After reading some replied to my original post, I admit I felt bad, and figured that I had jumped on this girl too early, and condemned her to E-Hell unfairly.

However, after this update I am back to my previous opinion - especially as she is now outright just asking people to organise events for her, to raise her money.

Fundraisers are, in my opinion, to help people who can't help themselves - who are in real dire need of help. Not for people who want to take part in something far away, but can't afford to pay for it themselves.
I tell funny stories and draw terrible drawings:

http://exacerbationofthesituation.blogspot.com

squeakers

  • Hero Member
  • ***
  • Posts: 1752
Re: Invited to a benefit on facebook
« Reply #12 on: April 25, 2012, 08:22:57 AM »
I am not sure I see the difference in a fundraiser for a good cause and a performance by an artist: you pay, they earn it. Is the difference in how they are perceived due to knowing the person and knowing what the money will be used for?
"I feel sarcasm is the lowest form of wit." "It is so low, in fact, that Miss Manners feels sure you would not want to resort to it yourself, even in your own defense. We do not believe in retaliatory rudeness." Judith Martin

hobish

  • Super Hero!
  • ****
  • Posts: 18186
  • Release the gelfling!
Re: Invited to a benefit on facebook
« Reply #13 on: April 25, 2012, 04:30:52 PM »
I am not sure I see the difference in a fundraiser for a good cause and a performance by an artist: you pay, they earn it.
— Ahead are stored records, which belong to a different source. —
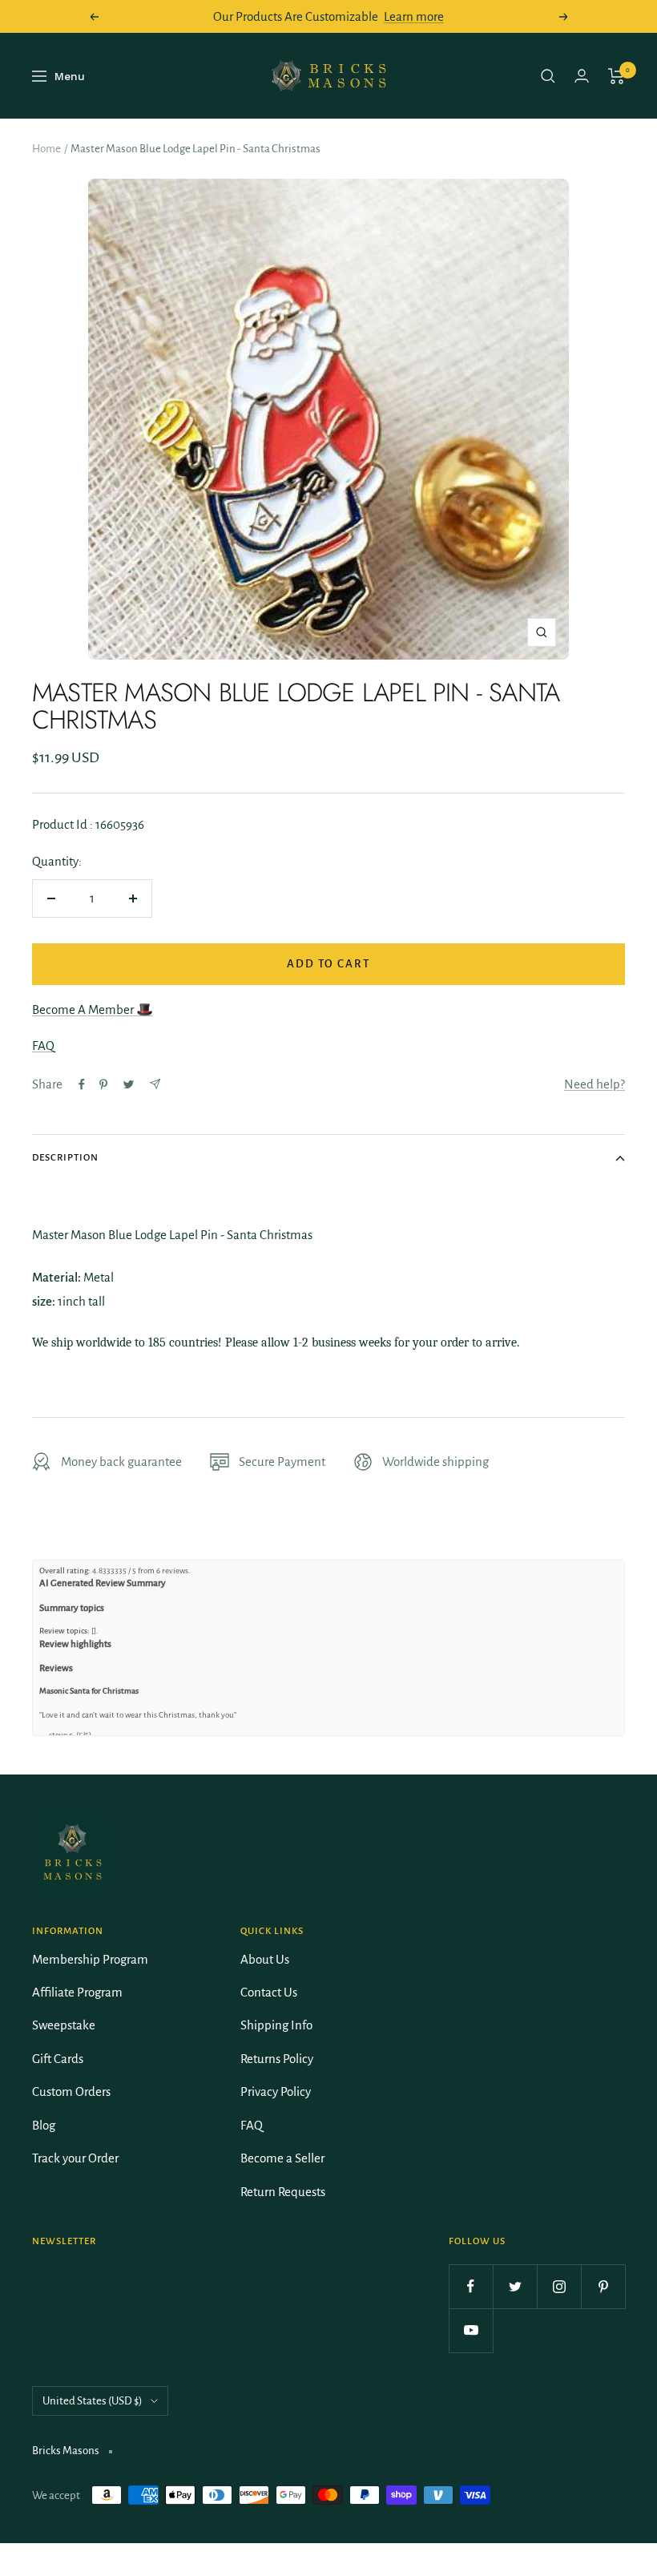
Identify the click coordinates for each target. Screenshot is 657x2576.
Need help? (594, 1084)
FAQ (43, 1045)
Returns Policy (276, 2058)
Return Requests (282, 2191)
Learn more (414, 16)
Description (65, 1158)
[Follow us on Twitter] (515, 2286)
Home (46, 149)
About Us (264, 1959)
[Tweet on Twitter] (128, 1084)
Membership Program (90, 1959)
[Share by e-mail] (155, 1084)
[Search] (548, 76)
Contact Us (268, 1992)
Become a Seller (282, 2158)
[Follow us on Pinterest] (603, 2286)
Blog (43, 2125)
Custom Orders (71, 2091)
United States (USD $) (92, 2401)
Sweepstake (63, 2025)
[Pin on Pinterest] (103, 1084)
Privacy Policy (275, 2091)
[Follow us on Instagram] (559, 2286)
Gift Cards (57, 2058)
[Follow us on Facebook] (471, 2286)
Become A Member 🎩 (92, 1009)
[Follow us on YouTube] (471, 2330)
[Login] (581, 76)
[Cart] (616, 76)
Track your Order (75, 2158)
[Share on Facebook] (82, 1084)
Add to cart (328, 964)
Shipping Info (276, 2025)
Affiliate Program (77, 1992)
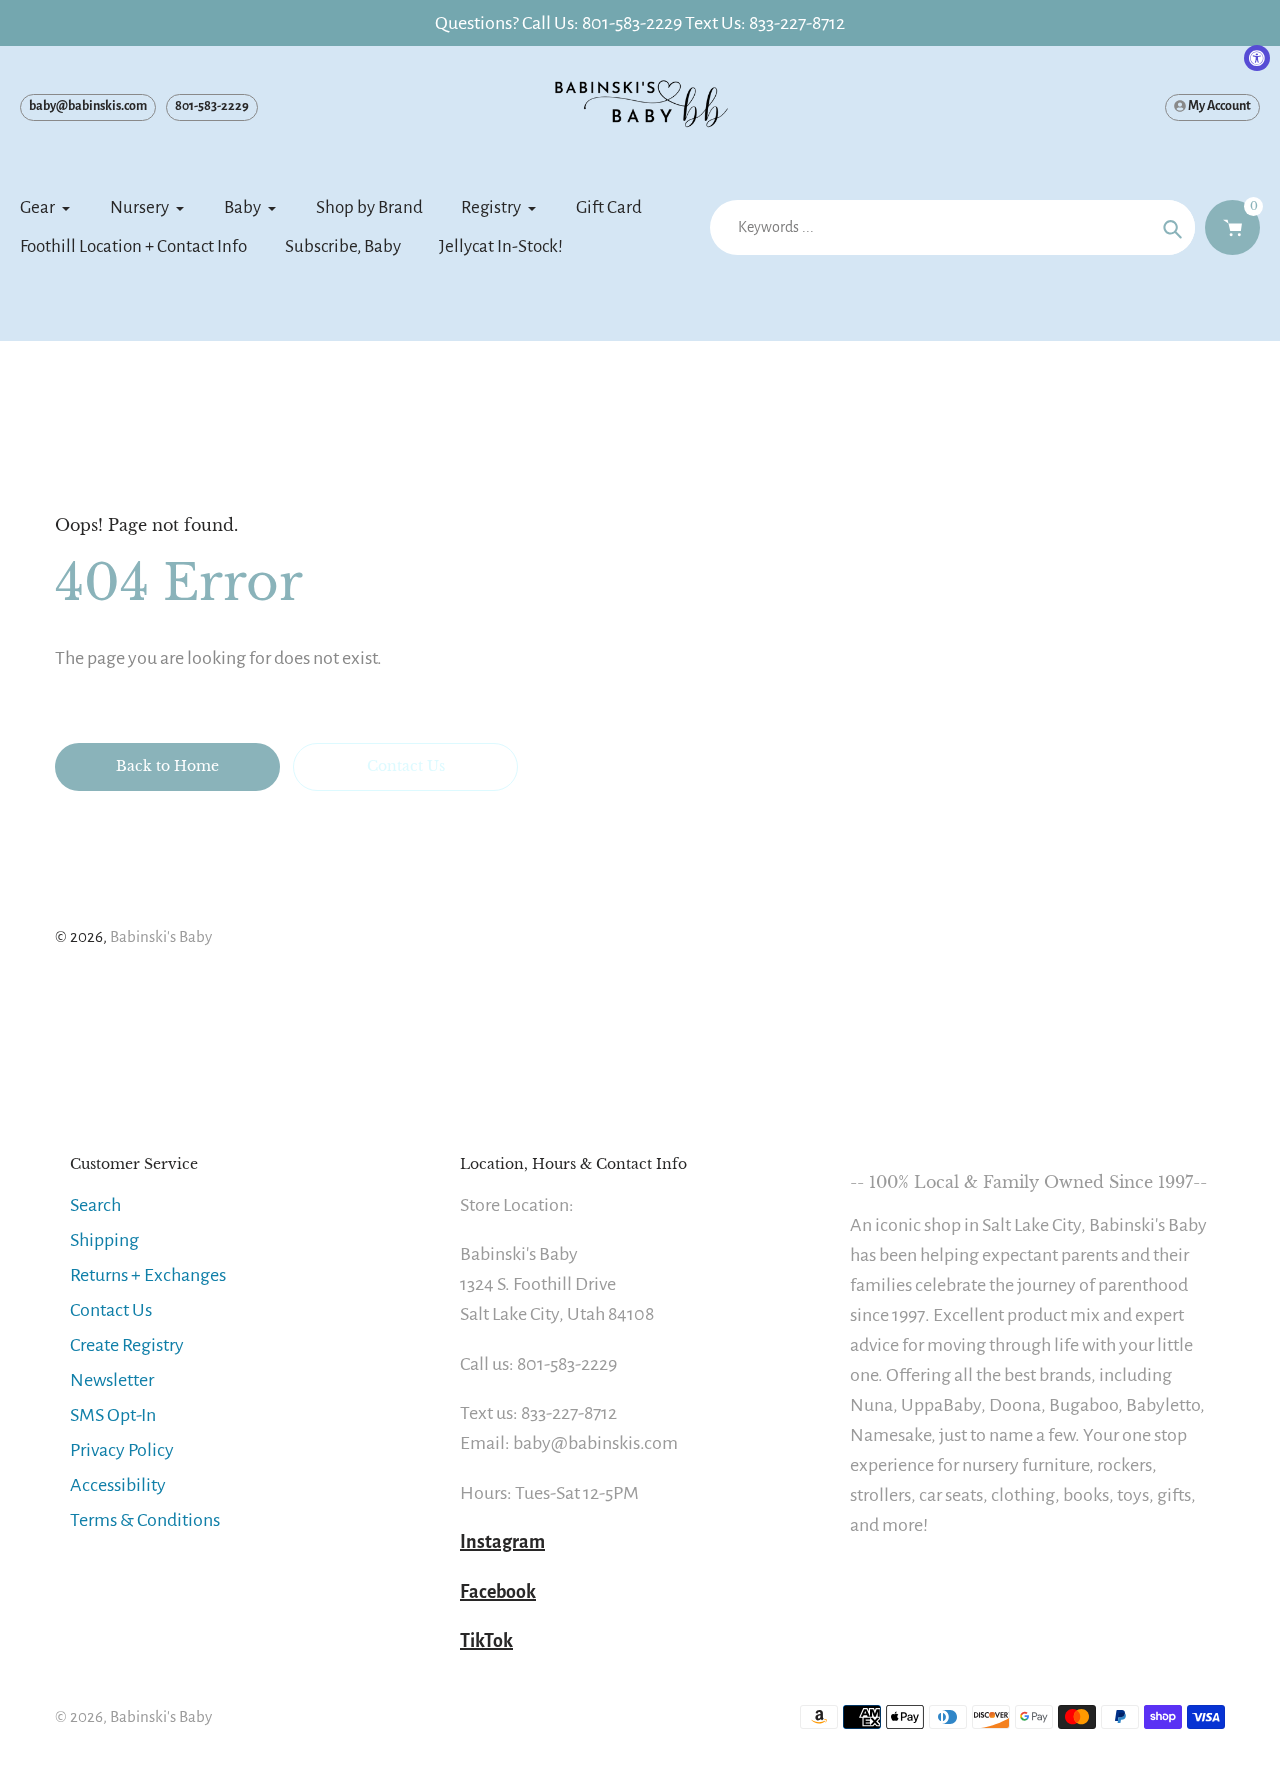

Is the difference in how they are perceived due to knowing the person and knowing what the money will be used for?

For me there is a difference, and I kind of like fundraisers, even. I went to one recently where I dropped about $300. There is no way in heck I would have spent all that to go and have nibbles and wine and participate if it wasn’t for a cause I support. I am quite sure the vendors who donated food and wine and artwork feel the same way. If they had been approached just because a bunch of people wanted to get together in the community center I doubt they would have just given away food like they did for a fundraiser that net them advertising in support of (cause).
At first i was thinking theater research?  :o like that is not any sort of dire cause; but thinking about it i am sure people feel the same way about mine (pitbull and other animal rescues). Thanks all the same for clarifying.

It's alright, man. I'm only bleeding, man. Stay hungry, stay free, and do the best you can.